The role of the 5-hydroxytryptamine pathway in reflux-induced esophageal mucosal injury in rats
1 Department of Gastroenterology, Children’s Hospital, Zhejiang University School of Medicine, Hangzhou, 310003, People’s Republic of China
2 Key Laboratory of Reproductive Genetics (Zhejiang University), Ministry of Education, Hangzhou, 310003, People’s Republic of China
3 The present address: The Third People's Hospital of Chengdu, Chengdu, 610031, People’s Republic of China
4 The present address: The Central Hospital of Lishui City, Lishui, 323000, People’s Republic of China
World Journal of Surgical Oncology 2012, 10:219 doi:10.1186/1477-7819-10-219Published: 23 October 2012
Dysfunction of the 5-hydroxytryptamine (5-HT) signaling pathway can lead to gastrointestinal motility and secretion abnormalities and to visceral hypersensitivity. The aim of this study is to investigate the role of 5-HT in reflux-induced esophageal mucosal injury.
Fifty 8-week-old male Sprague-Dawley (SD) rats were randomly divided into a gastroesophageal reflux (GER) model group (30 rats) and a sham surgery control group (20 rats). Four weeks after surgery, the esophageal mucosa was collected for histological evaluation, 5-HT concentrations, and 5-HT selective reuptake transporter (SERT) mRNA and 5-HT4 receptor (5-HT4R) protein expressions.

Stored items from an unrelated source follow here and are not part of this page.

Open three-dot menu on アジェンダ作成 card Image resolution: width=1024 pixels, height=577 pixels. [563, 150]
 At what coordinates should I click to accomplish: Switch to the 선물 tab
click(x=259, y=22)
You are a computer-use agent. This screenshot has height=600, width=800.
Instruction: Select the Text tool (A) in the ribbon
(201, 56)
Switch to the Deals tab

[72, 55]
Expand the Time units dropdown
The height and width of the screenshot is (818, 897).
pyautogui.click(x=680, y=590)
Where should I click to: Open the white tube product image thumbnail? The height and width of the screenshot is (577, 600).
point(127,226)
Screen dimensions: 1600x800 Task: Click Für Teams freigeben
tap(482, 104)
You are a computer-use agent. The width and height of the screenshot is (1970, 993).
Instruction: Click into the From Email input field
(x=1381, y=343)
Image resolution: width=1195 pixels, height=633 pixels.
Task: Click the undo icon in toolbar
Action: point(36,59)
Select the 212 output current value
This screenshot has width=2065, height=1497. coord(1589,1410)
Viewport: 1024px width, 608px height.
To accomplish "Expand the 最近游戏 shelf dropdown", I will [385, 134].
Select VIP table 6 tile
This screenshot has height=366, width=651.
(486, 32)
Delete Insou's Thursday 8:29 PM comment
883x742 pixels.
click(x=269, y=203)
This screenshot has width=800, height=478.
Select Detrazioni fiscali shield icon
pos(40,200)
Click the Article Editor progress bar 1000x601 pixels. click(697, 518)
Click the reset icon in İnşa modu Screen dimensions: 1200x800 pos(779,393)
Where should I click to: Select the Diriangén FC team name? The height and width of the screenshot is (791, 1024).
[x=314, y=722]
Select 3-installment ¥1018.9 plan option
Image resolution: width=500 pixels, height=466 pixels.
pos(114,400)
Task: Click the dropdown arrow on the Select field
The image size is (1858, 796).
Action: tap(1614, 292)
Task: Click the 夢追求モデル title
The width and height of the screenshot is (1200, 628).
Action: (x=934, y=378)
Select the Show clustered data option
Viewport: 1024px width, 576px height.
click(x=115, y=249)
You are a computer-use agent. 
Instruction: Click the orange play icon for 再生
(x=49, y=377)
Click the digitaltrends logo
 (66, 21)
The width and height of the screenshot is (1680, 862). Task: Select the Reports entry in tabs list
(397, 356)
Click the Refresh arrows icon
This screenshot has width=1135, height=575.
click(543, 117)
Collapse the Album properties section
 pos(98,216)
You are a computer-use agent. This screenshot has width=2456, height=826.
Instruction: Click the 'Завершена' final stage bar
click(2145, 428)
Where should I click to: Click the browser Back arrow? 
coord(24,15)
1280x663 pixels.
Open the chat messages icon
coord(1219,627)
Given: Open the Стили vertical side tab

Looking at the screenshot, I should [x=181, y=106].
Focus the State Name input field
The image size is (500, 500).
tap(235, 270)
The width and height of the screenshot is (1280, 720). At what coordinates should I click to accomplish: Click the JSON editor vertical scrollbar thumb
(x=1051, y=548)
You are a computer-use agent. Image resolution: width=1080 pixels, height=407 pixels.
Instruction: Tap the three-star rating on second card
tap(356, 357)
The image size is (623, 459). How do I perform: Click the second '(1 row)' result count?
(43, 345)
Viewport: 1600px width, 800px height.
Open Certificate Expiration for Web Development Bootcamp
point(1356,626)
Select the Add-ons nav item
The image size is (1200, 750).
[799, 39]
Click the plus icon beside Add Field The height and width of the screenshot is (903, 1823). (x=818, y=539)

Twenty-seven rats in the GER model group survived, and three rats died. Histologically, in the GER model group, 20 rats had reflux esophagitis (RE group), and 7 rats had non-erosive reflux disease (NERD group). The 5-HT levels in the esophageal tissue from the RE group were significantly higher than those from the control and NERD groups. Both the RE and NERD groups showed significant increases in SERT mRNA expression of the esophageal mucosa than that of the controls, and the SERT mRNA level in the RE group was significantly higher than that in the NERD group. The 5-HT4R protein level of the esophageal mucosa in the RE group was significantly lower than that in the controls and the NERD group.
We conclude that a 5-HT signaling pathway disorder could be a major factor in the pathogenesis of GER and RE.